- Church: Malankara Orthodox Syrian Church
- Diocese: Kottayam Diocese
- Appointed: 2009

Orders
- Consecration: 19 February 2009 by Baselios Marthoma Didymos I

Personal details
- Born: 28 May 1964 (age 62) Kerala, India

= Yuhanon Mar Dioscoros =

Malankara Orthodox Syrian Church bishop

Yuhanon Mar Dioscoros is a bishop of the Malankara Orthodox Syrian Church who serves as Metropolitan of the Kottayam Diocese. He was consecrated as Metropolitan on 19 February 2009.

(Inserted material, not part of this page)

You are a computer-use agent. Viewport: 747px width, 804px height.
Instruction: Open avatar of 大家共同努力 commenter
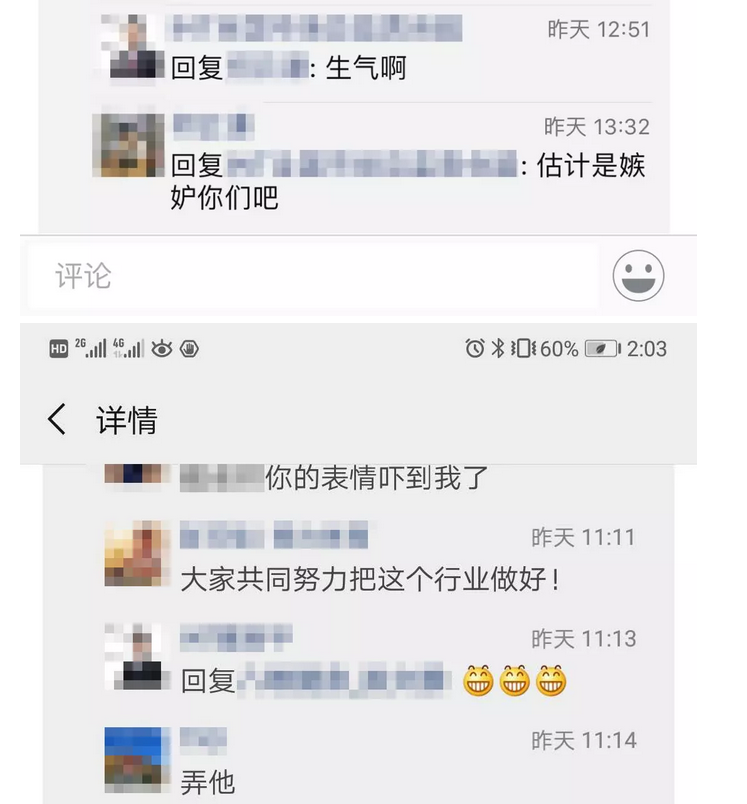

==Early life and education==
According to the official church biography, Yuhanon Mar Dioscoros was born on 28 May 1964. He completed his secular and theological studies in Kerala and later became associated with the Orthodox Theological Seminary, Kottayam.

==Ordained ministry==
He was elected bishop by the Malankara Syrian Christian Association on 11 September 2008. He was professed as a Ramban on 4 December 2008 by Baselios Marthoma Didymos I. He was ordained as bishop on 19 February 2009 at St. George Orthodox Church, Puthupally.

==Episcopal ministry==
Yuhanon Mar Dioscoros serves as the Metropolitan of the Kottayam Diocese. He has also been listed as assistant metropolitan for the Kottayam Central Diocese and the Asia-Pacific Diocese.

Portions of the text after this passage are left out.